Chickenpox Shingles

Chickenpox’s Evil Cousin: Shingles

Chickenpox and shingles are related. They are caused by similar viruses, both in the herpesvirus family. After you recover from chickenpox, the virus can remain dormant (“asleep”) in your nerve roots for many years, unless it is awakened by some triggering factor such as physical or emotional stress. When awakened, it presents itself as shingles rather than chickenpox.

Shingles is marked by pain and often a blister-like rash on one side of your body, left or right. Other symptoms can include headache and flu-like symptoms. Shingles typically runs its course in three to five weeks.

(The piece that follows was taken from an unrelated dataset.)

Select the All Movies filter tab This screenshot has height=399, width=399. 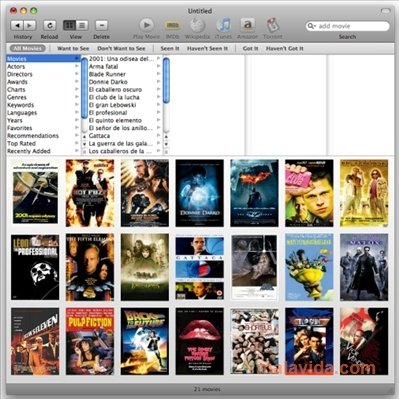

Although very painful, most people who get shingles will recover without serious complications and will not get it a second time. However, in people with weakened immune systems, shingles complications can be severe or life threatening. The most common complication is postherpetic neuralgia, or PHN, where the pain may last for months or even years after the rash has healed. The pain is caused by damaged nerve fibers, which then persist in sending pain messages to your brain.

Other less frequent complications include bacterial skin infections, Hutchinson’s sign, Ramsay Hunt Syndrome, motor neuropathy, meningitis, hearing loss, blindness, and bladder impairment.

A person with shingles can infect someone who hasn’t had chickenpox, who may then develop chickenpox rather than shingles.

If you do develop shingles, as I mentioned earlier this summer, you can use topical honey to treat shingles symptoms and it appears to work better than the drugs.